**Problem to work on**.
Copy the items from the line with "You are a GUI" to the line with "(x=574, y=157)", including both of those lines, and leave the pictures out of your copy.

**Data shown**.

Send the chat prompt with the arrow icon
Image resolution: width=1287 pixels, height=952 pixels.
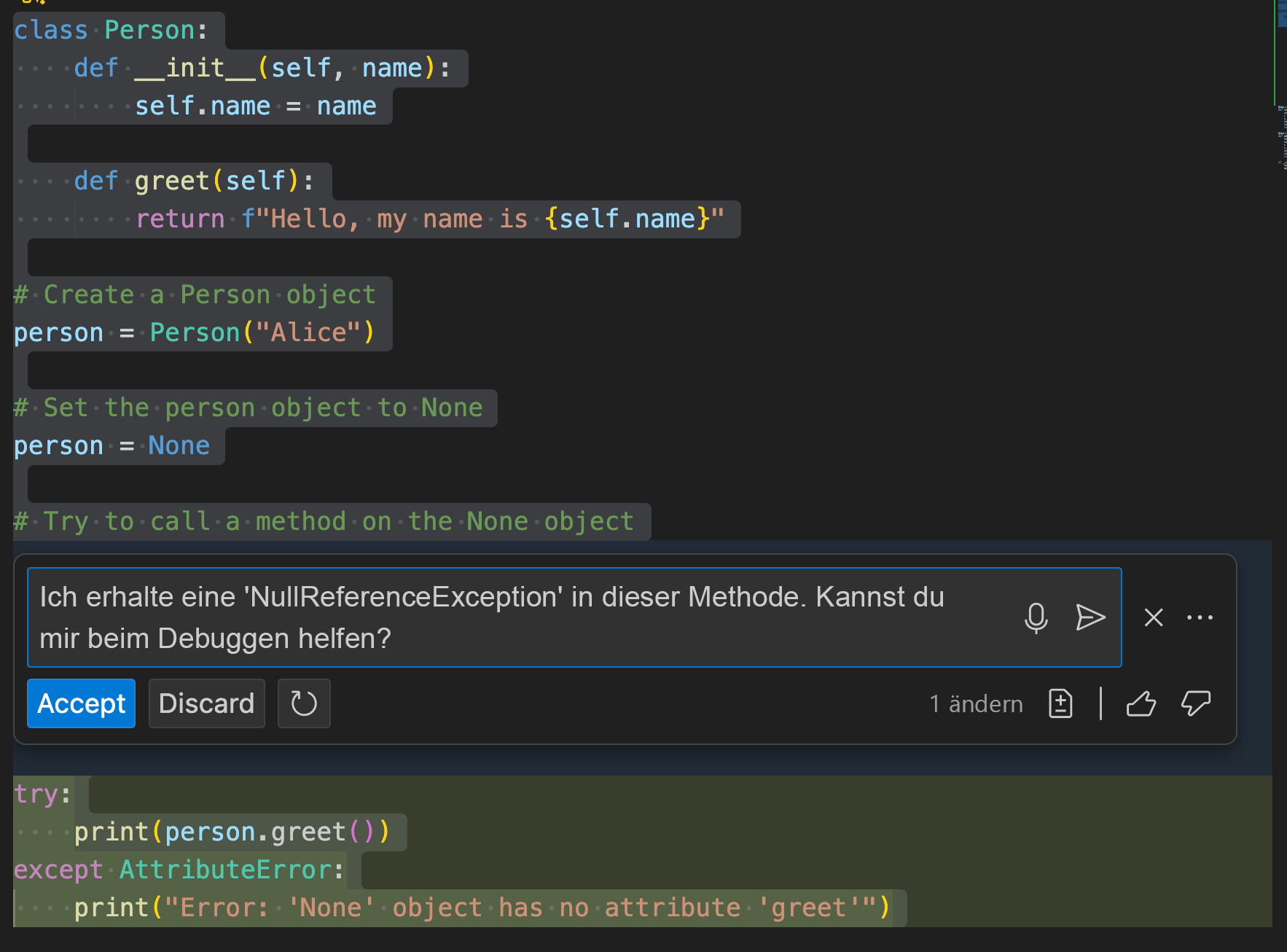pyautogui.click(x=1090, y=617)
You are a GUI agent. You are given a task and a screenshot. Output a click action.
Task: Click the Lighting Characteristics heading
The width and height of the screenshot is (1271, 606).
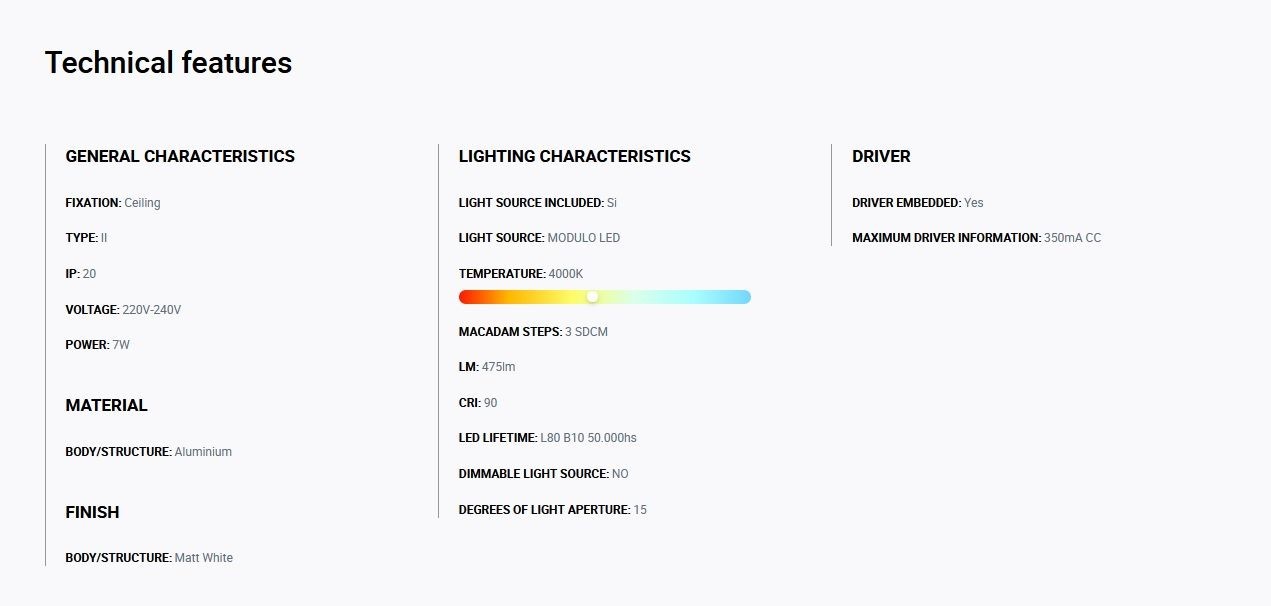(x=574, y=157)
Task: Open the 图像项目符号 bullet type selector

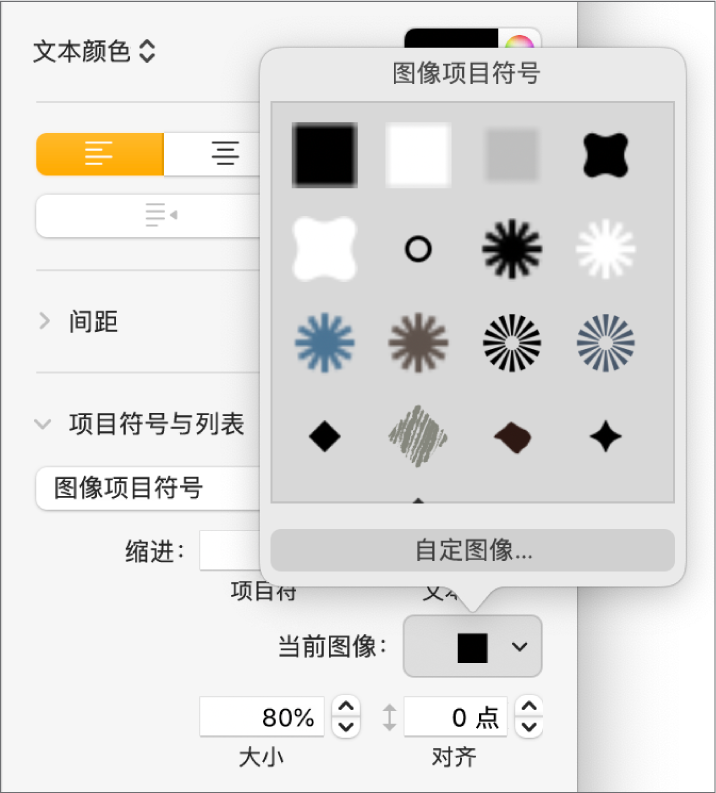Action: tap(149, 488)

--

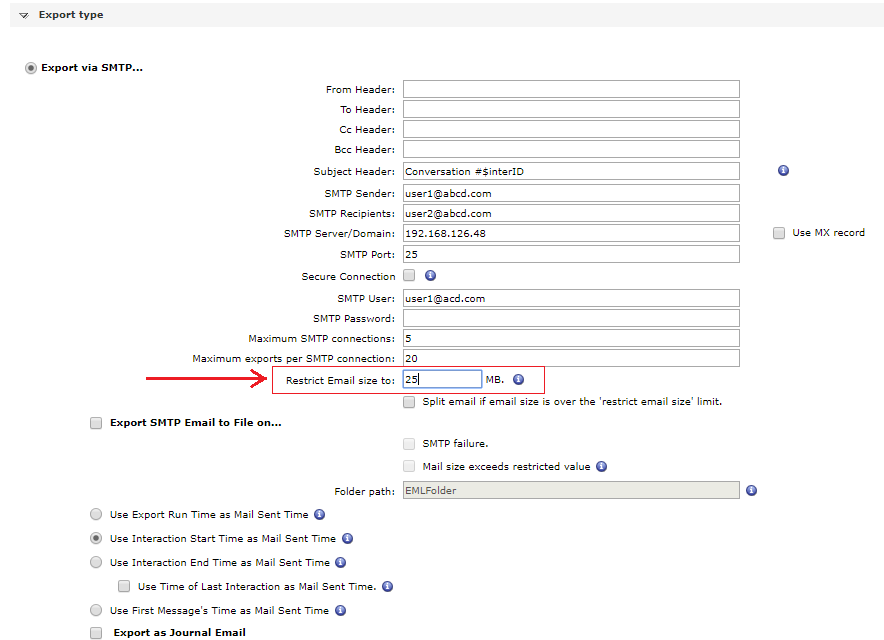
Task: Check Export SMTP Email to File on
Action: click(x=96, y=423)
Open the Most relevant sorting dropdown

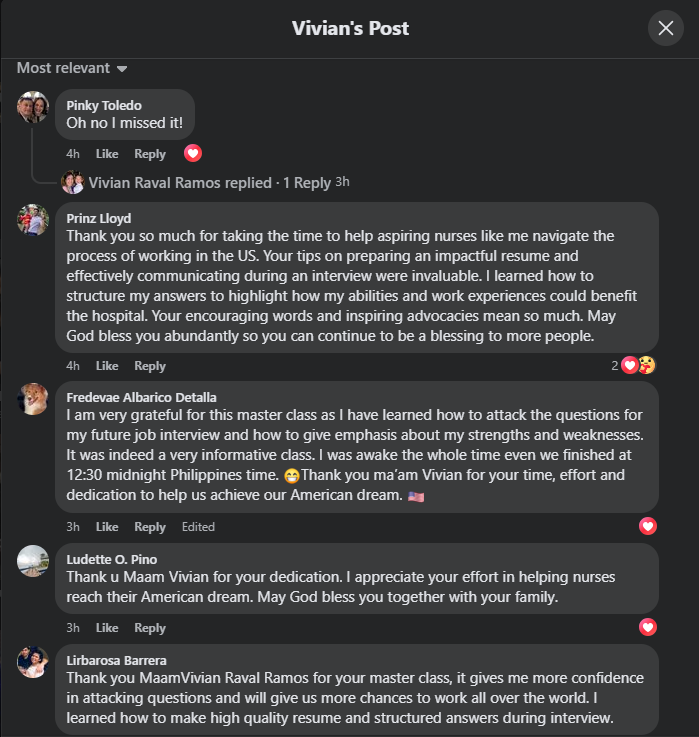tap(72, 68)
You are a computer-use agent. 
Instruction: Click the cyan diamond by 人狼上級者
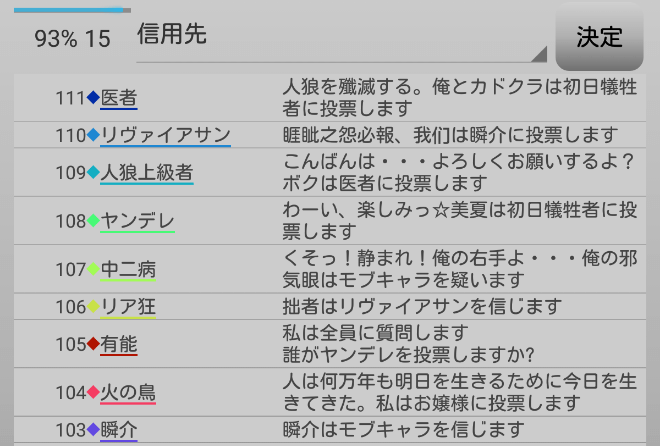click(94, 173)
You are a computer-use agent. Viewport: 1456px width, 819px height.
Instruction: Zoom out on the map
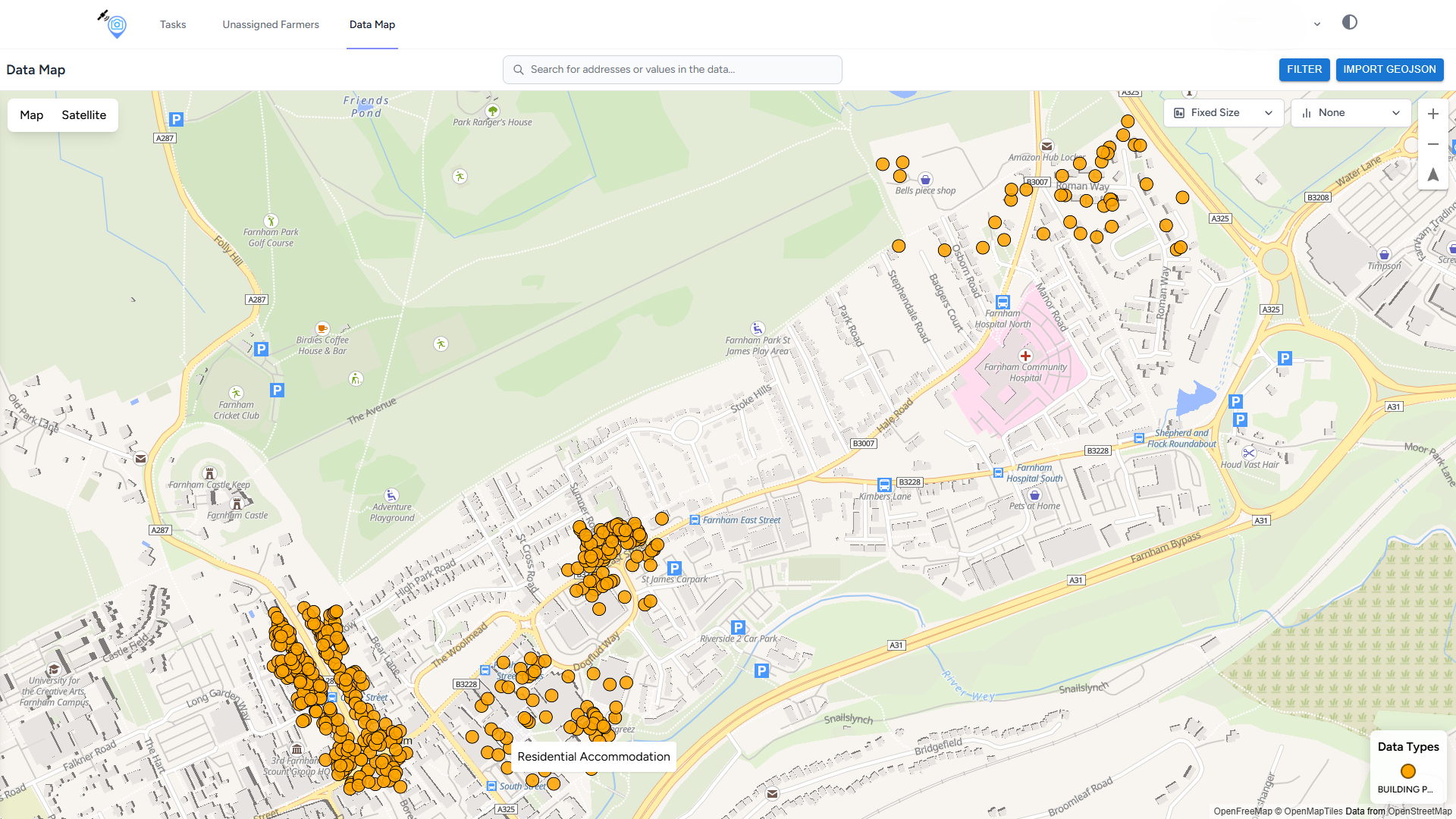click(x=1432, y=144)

**Reply**.
You are a GUI agent. You are given a task and a screenshot. Output a click action.
Task: Click the Lighting Characteristics heading
The width and height of the screenshot is (1271, 606).
(x=574, y=157)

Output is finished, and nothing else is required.